Years later, a white supremacist named Joseph Paul Franklin was arrested for shooting and killing an interracial couple. He soon began confessing to other crimes, and that’s when he admitted to having shot me. He said he’d targeted me because of a photo spread I ran in Hustler magazine featuring a black man and a white woman. He had bombed several synagogues. He had shot Vernon Jordan Jr., the civil rights activist. He hated blacks, he hated Jews, he hated all minorities. He went around the country committing all these crimes. I think somebody had to have been financing him, but nothing ever turned up on who that somebody may have been.
In all the years since the shooting, I have never come face-to-face with Franklin. I would love an hour in a room with him and a pair of wire-cutters and pliers, so I could inflict the same damage on him that he inflicted on me. But, I do not want to kill him, nor do I want to see him die.

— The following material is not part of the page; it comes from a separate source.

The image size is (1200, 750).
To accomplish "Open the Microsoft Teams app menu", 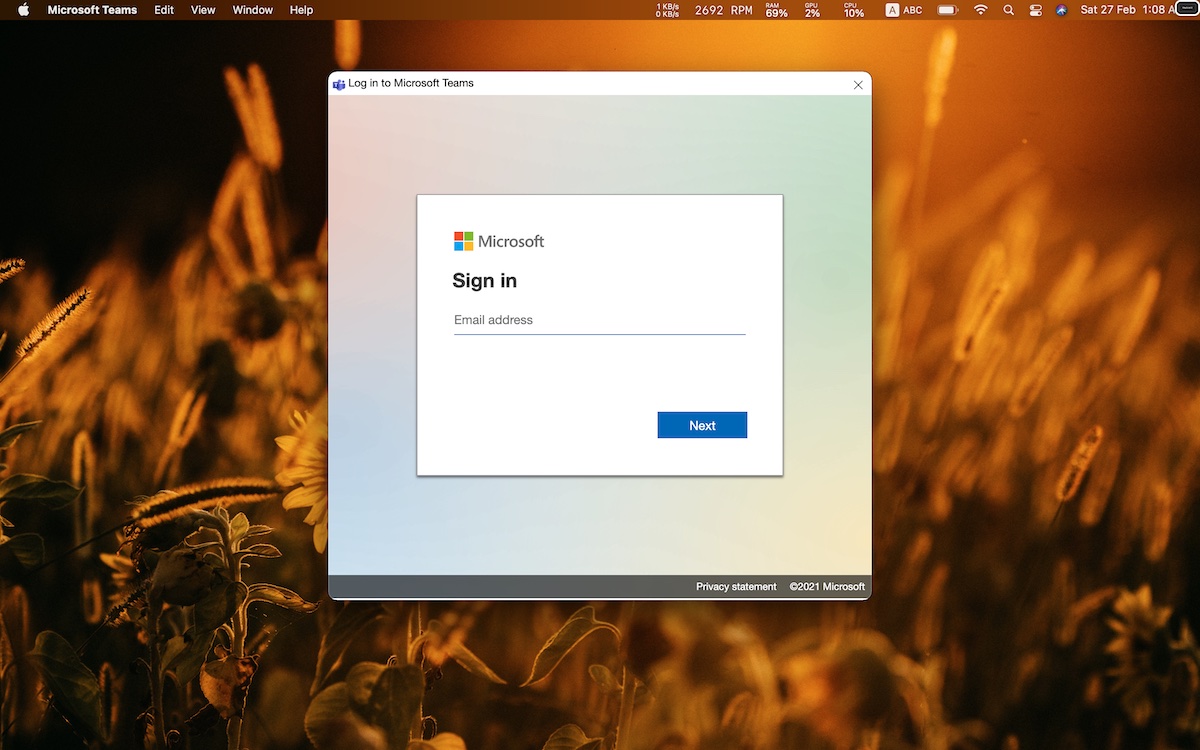I will tap(92, 10).
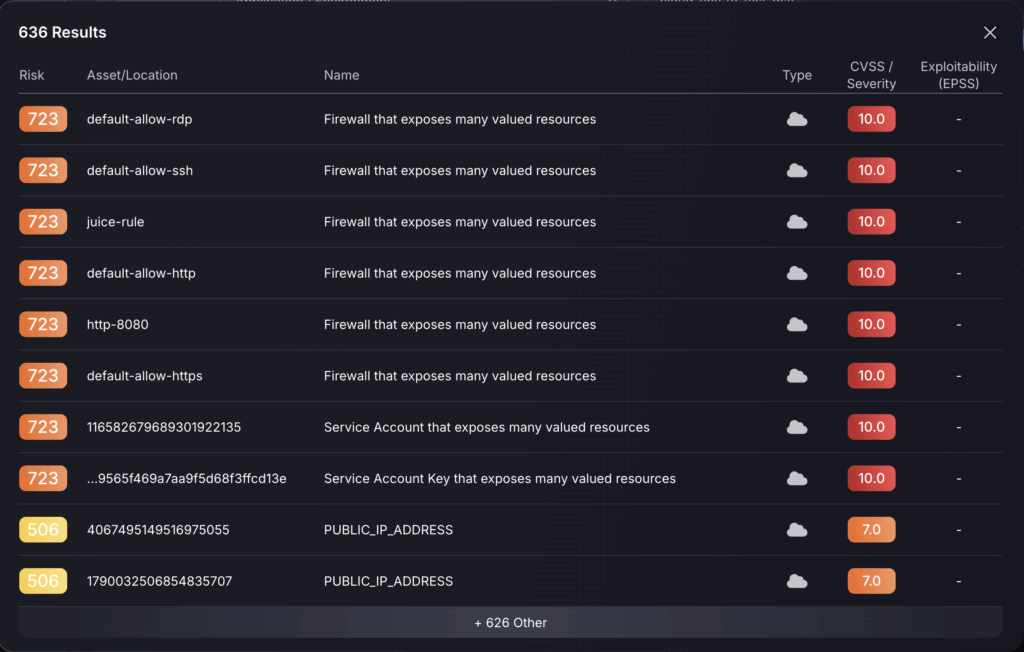
Task: Click the Asset/Location column header
Action: (132, 75)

Supporters of capital punishment argue that it is a deterrent which prevents potential murderers from committing future crimes, but research has failed to provide a shred of valid scientific proof to that effect whatsoever. In 18th century England, pickpocketing was a capital offense. Once a week, crowds would gather in a public square to observe public hangings of convicted pickpockets, unaware that their own pockets were being emptied by thieves moving among them. That’s a true story, and, if you’re ever trying to convince somebody of why the death penalty is not a deterrent, that’s a good example.

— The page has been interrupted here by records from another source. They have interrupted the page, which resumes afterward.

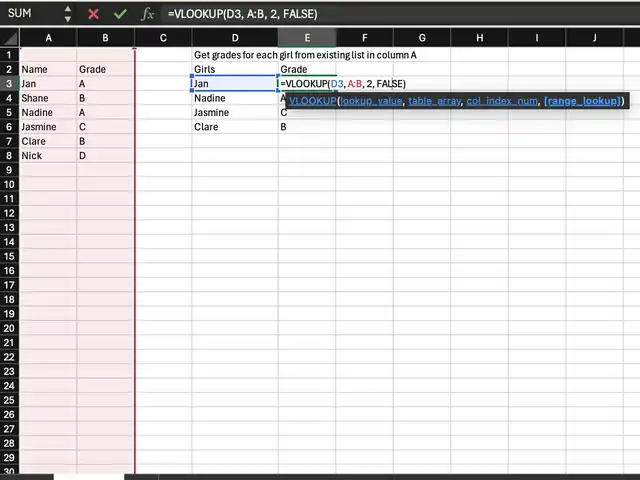Select lookup_value argument in the tooltip
Screen dimensions: 640x480
[x=371, y=101]
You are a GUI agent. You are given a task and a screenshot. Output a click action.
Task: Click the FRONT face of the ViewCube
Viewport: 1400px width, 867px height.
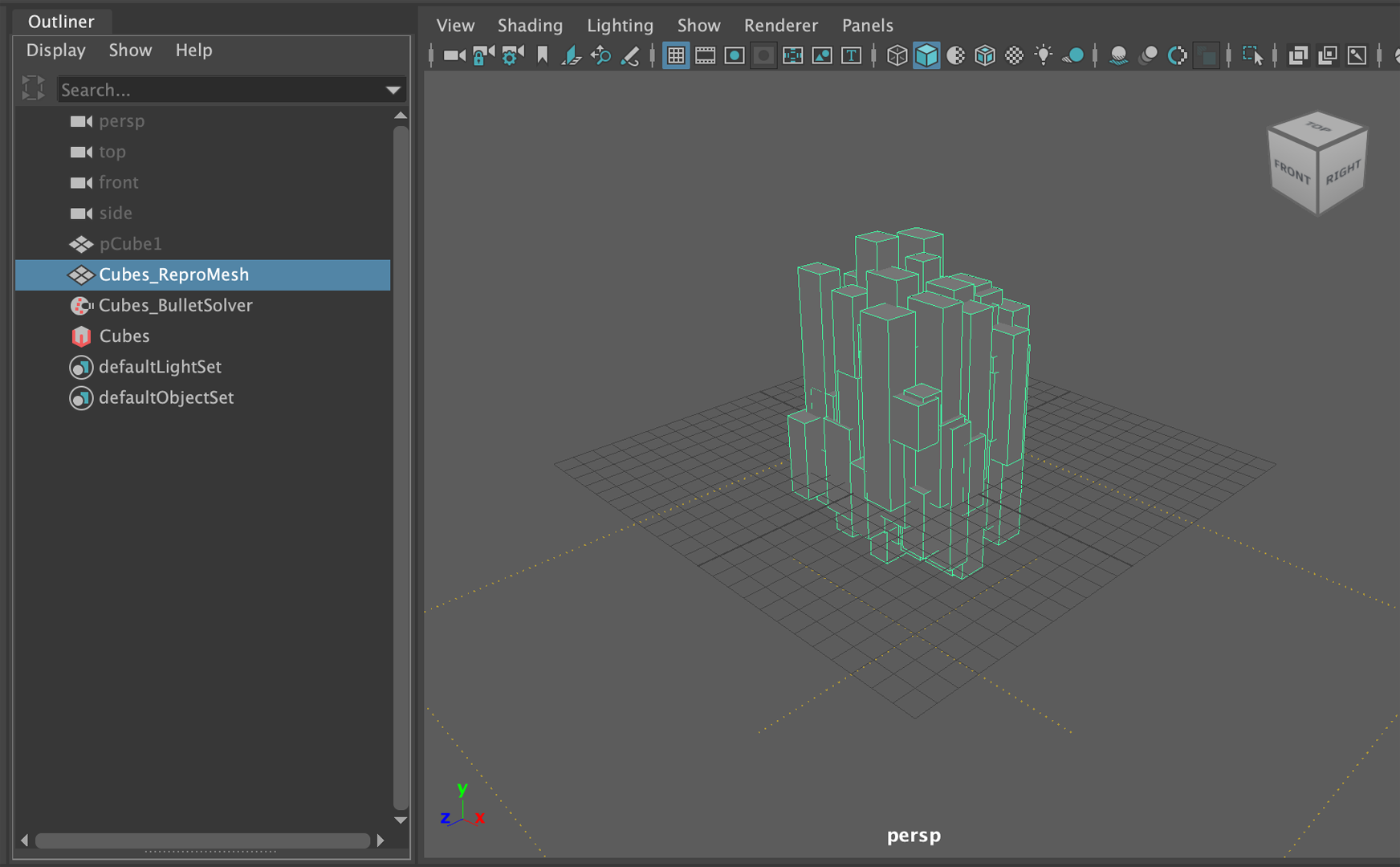point(1292,173)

As far as the severity of punishment is concerned, to me, a life spent in a 3-by-6-foot cell is far harsher than the quick release of a lethal injection. And costs to the taxpayer? Execution has been proven to be far more expensive for the state than a conviction of life without parole, due to the long and complex judicial process required for capital cases.

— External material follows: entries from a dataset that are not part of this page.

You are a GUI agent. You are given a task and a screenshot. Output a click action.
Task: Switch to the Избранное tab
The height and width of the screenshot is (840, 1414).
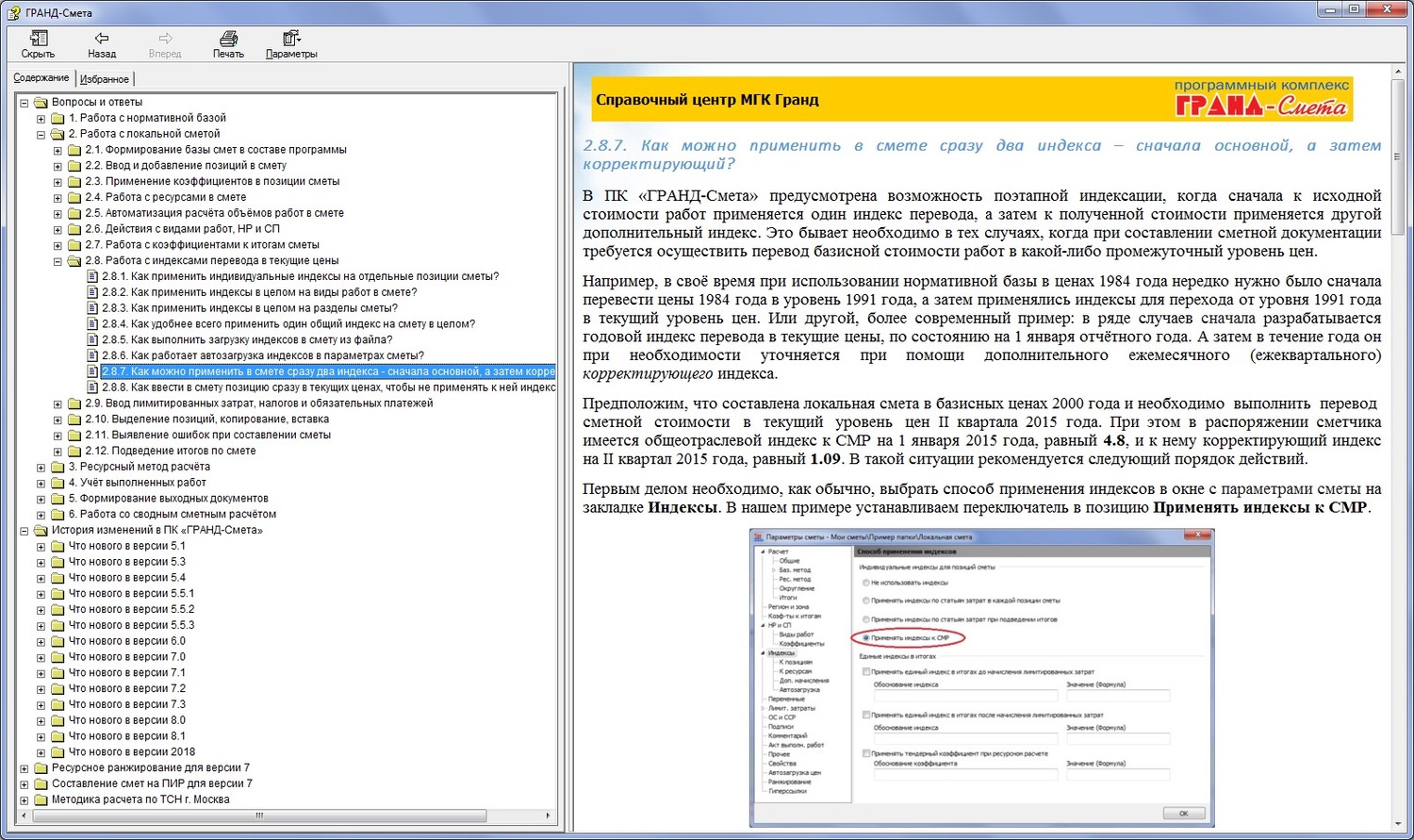coord(105,79)
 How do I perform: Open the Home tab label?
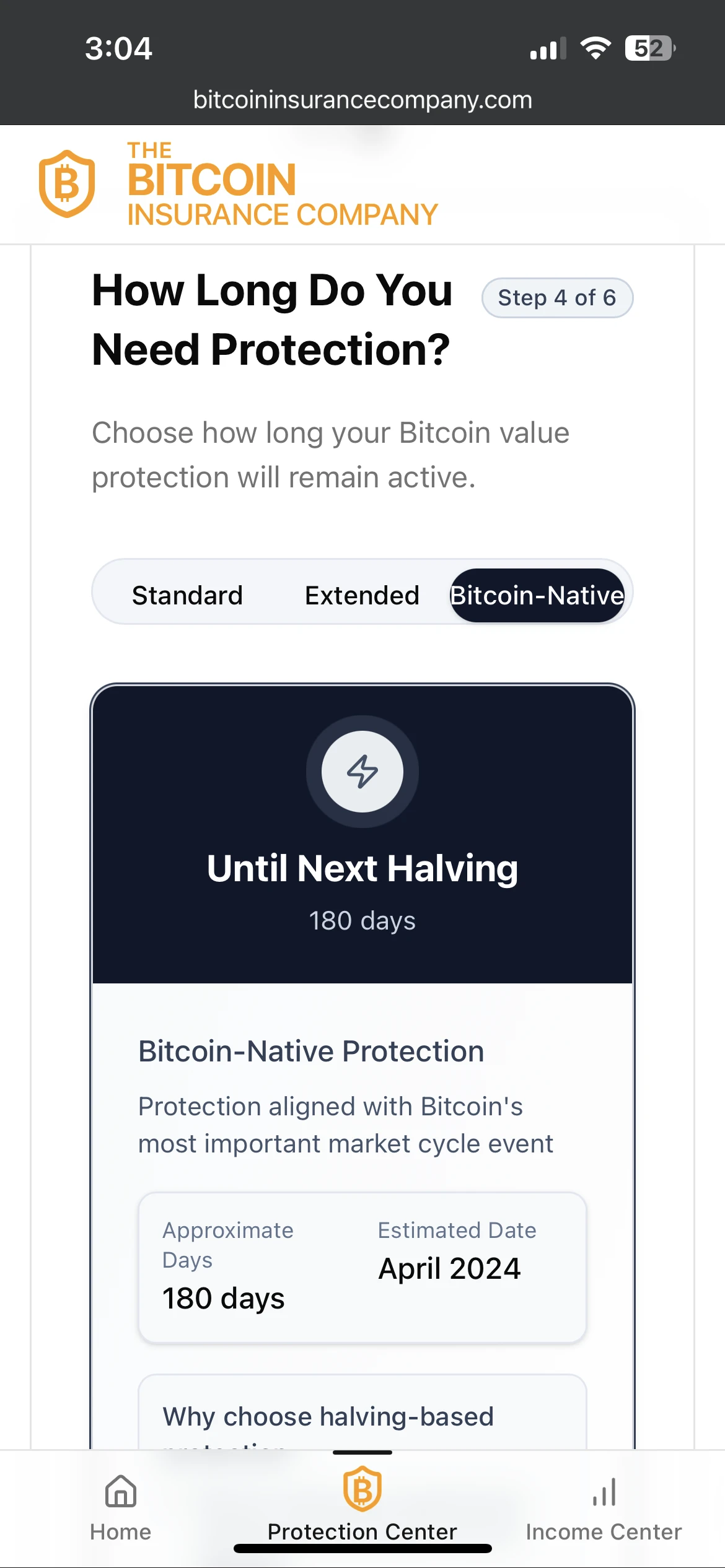(x=121, y=1532)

Franklin has been sentenced by the Missouri Supreme Court to death by legal injection on Nov. 20. I have every reason to be overjoyed with this decision, but I am not. I have had many years in this wheelchair to think about this very topic. As I see it, the sole motivating factor behind the death penalty is vengeance, not justice, and I firmly believe that a government that forbids killing among its citizens should not be in the business of killing people itself.